*** Data shown Section Begins ***
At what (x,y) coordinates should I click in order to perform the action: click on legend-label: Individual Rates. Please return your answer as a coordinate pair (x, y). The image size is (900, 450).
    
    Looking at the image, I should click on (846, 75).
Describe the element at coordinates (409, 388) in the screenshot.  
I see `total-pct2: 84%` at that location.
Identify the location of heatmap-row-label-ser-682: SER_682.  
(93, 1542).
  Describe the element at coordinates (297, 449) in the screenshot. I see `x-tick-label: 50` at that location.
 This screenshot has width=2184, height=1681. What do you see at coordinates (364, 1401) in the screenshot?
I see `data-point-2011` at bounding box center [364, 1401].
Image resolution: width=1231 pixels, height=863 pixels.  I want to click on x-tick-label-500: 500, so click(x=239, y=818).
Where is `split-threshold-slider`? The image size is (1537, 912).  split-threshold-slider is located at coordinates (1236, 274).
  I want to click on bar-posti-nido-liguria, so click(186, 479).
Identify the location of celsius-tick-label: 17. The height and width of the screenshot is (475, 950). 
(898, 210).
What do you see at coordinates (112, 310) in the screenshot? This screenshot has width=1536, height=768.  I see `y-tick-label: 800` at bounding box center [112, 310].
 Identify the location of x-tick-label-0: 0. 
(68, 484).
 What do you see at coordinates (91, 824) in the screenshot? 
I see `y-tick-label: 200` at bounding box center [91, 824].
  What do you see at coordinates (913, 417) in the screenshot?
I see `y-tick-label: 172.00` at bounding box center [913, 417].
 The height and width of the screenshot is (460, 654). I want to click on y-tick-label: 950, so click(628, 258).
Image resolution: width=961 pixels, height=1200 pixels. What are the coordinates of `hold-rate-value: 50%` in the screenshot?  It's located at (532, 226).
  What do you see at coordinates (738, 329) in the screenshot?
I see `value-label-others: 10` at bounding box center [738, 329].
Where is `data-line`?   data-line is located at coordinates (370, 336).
*** Data shown Section Ends ***
*Aim of the task:*
Return, word for word, the entries running from the line that contains "Identify the location of celsius-tick-label: 17." through the last of the entries, including both ends.

*Written solution:*
Identify the location of celsius-tick-label: 17. The height and width of the screenshot is (475, 950). 
(898, 210).
What do you see at coordinates (112, 310) in the screenshot? This screenshot has width=1536, height=768.  I see `y-tick-label: 800` at bounding box center [112, 310].
 Identify the location of x-tick-label-0: 0. 
(68, 484).
 What do you see at coordinates (91, 824) in the screenshot? 
I see `y-tick-label: 200` at bounding box center [91, 824].
  What do you see at coordinates (913, 417) in the screenshot?
I see `y-tick-label: 172.00` at bounding box center [913, 417].
 The height and width of the screenshot is (460, 654). I want to click on y-tick-label: 950, so click(628, 258).
Image resolution: width=961 pixels, height=1200 pixels. What are the coordinates of `hold-rate-value: 50%` in the screenshot?  It's located at (532, 226).
  What do you see at coordinates (738, 329) in the screenshot?
I see `value-label-others: 10` at bounding box center [738, 329].
Where is `data-line`?   data-line is located at coordinates (370, 336).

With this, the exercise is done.